You are currently viewing Sarung Ketupat

Sarung Ketupat

Ibu menjeda kegiatan mencuci piring, diambilnya sebuah janur tergeletak di atas meja.
“duduk sini, Na” ibu menepuk sofa usang yang menghadap ke pekarangan.
Dengan telaten dan sabar ibu mengajariku kembali cara membuat sarung ketupat, tak terhitung yang ke berapa kalinya ini ibu mengajariku.
“Nanti kalau Na sudah bisa membuat sarung ketupat, ajari saudara-saudara Na dan anak-anak Na, ya.”

Aku tersentak dari lamunan, bus ngerem mendadak, kata para penumpang bus menghindari seorang ibu yang tiba-tiba menyeberang.

Ku pejamkan mata, bayangan ibu berkelebat lagi.
“Dari 6 bersaudara hanya kamu Na yang bisa membuat sarung ketupat, buatlah yang banyak. “

Aku senang bukan kepalang, ternyata aku bisa dan seharian tidak beranjak hanya membuat sarung ketupat.

Bus berhenti di terminal, aku bergegas turun, aku menuju pasar tradisional untuk membeli beras dan lain-lain perlengkapan lebaran.
Setelah dirasa cukup, aku menuju angkot yang membawaku pulang ke rumah.
Tiga jam di perjalanan sebenarnya membuatku lelah namun, lelah itu sirna manakala melihat adik-adikku berdiri menatap pohon kelapa tua di depan rumah.
“Kakak sudah datang, syukurlah” seorang adik laki-laki ku menyapa.
“kalian sedang apa berkumpul di sini?” Aku rangkul pundak mereka satu persatu.
“Kami bermaksud mengambil janur, agar nanti kakak bisa buatkan ketupat untuk kami”
Sela salah satu adik perempuanku.
Aku menggangguk tanda setuju.
“Tapi hati-hati ya”

Dengan cepat aku masuk ke rumah dan berganti pakaian, aku segera membuat sarung ketupat, karena besok sarung ketupat harus diisi beras dan direbus.

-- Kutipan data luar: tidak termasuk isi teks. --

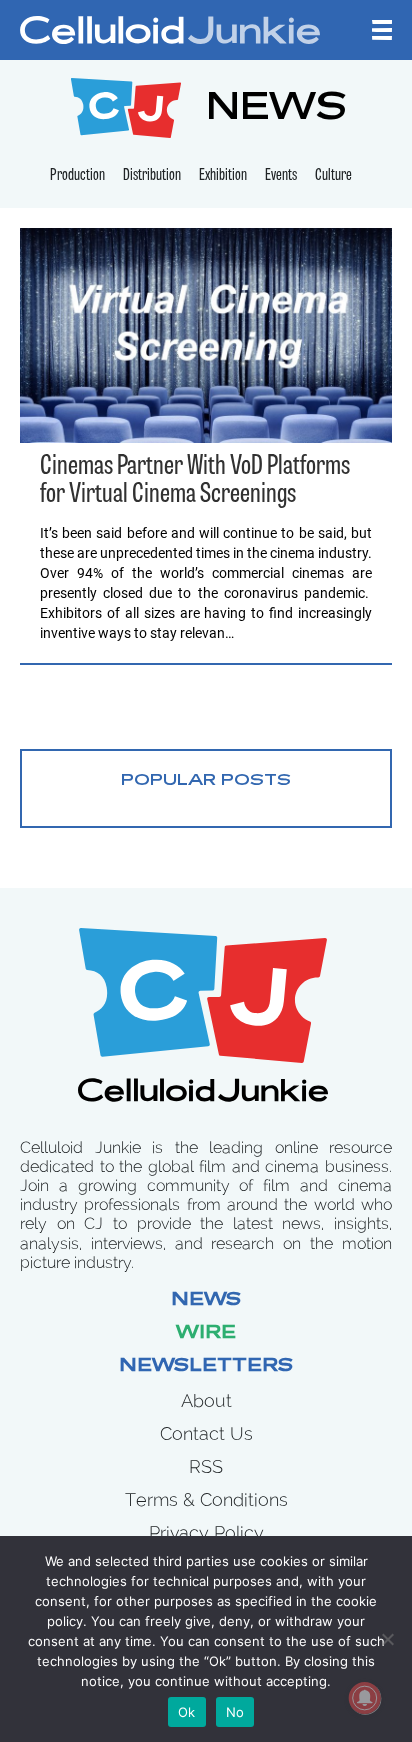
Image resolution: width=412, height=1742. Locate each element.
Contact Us (206, 1433)
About (206, 1400)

Semua adik-adik duduk melingkar memperhatikan gerakan tanganku membuat sarung ketupat. Aku tak sempat mengajari mereka secara detil, karena sarung ketupat harus selesai hari ini dan berjumlah banyak.

Tanpa sadar aku masih menyambung lamunanku saat di bus tadi.
“Na, mengapa kita harus menyiapkan ketupat setiap Idul fitri? Karena dengan membuat ketupat akan mengundang rindu saudara-saudaramu dan juga anak-anakmu kelak, mereka akan rindu dengan suasana kebersamaan, berkumpul bersama menyantap ketupat, dan memang harus banyak agar seluruh anggota keluarga puas dan kenyang.” Ibu terkekeh diikuti dengan suara tawaku.